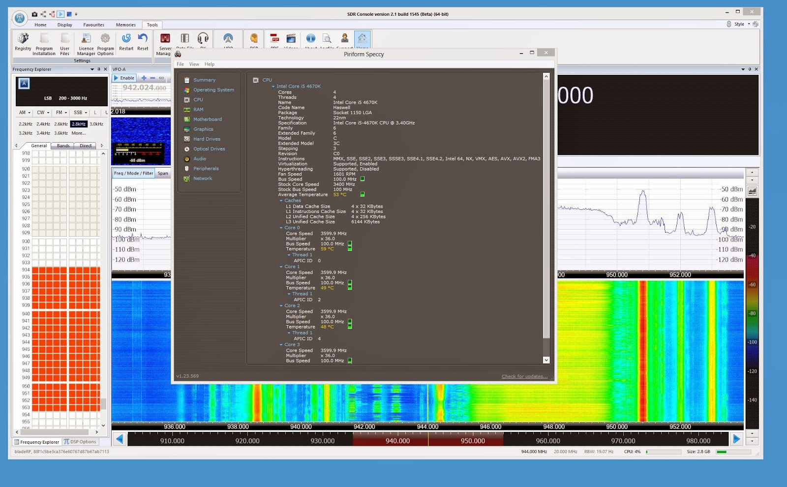Click More... filter bandwidth options

click(79, 133)
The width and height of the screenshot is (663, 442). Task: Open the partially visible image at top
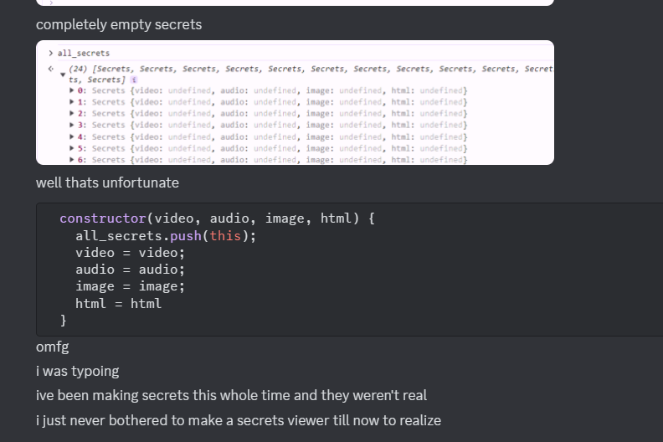295,3
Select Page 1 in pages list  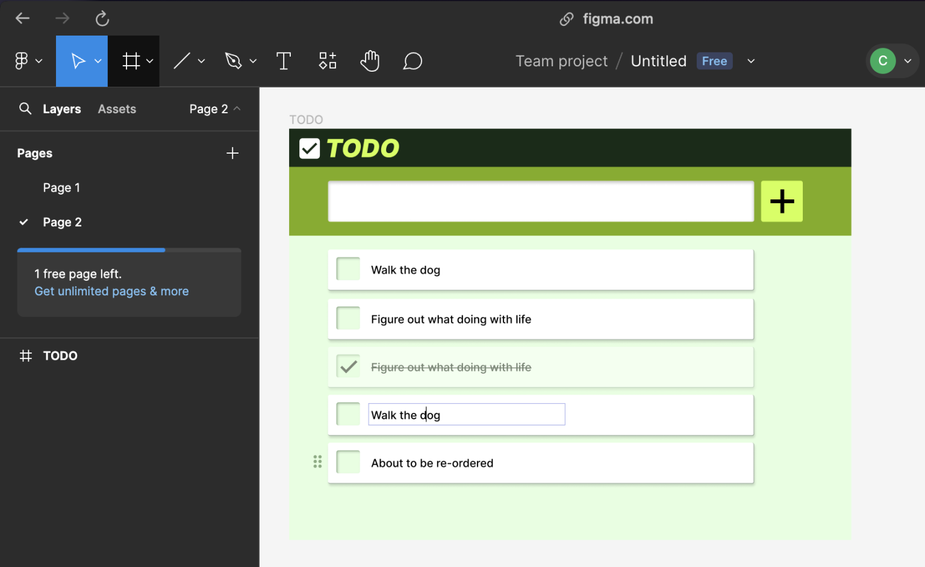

**Exercise directions:** Copy every one of the entries above word for word, omitting the pictures.

**Expected answer:**
Click More... filter bandwidth options

click(79, 133)
The width and height of the screenshot is (663, 442). Task: Open the partially visible image at top
295,3
Select Page 1 in pages list  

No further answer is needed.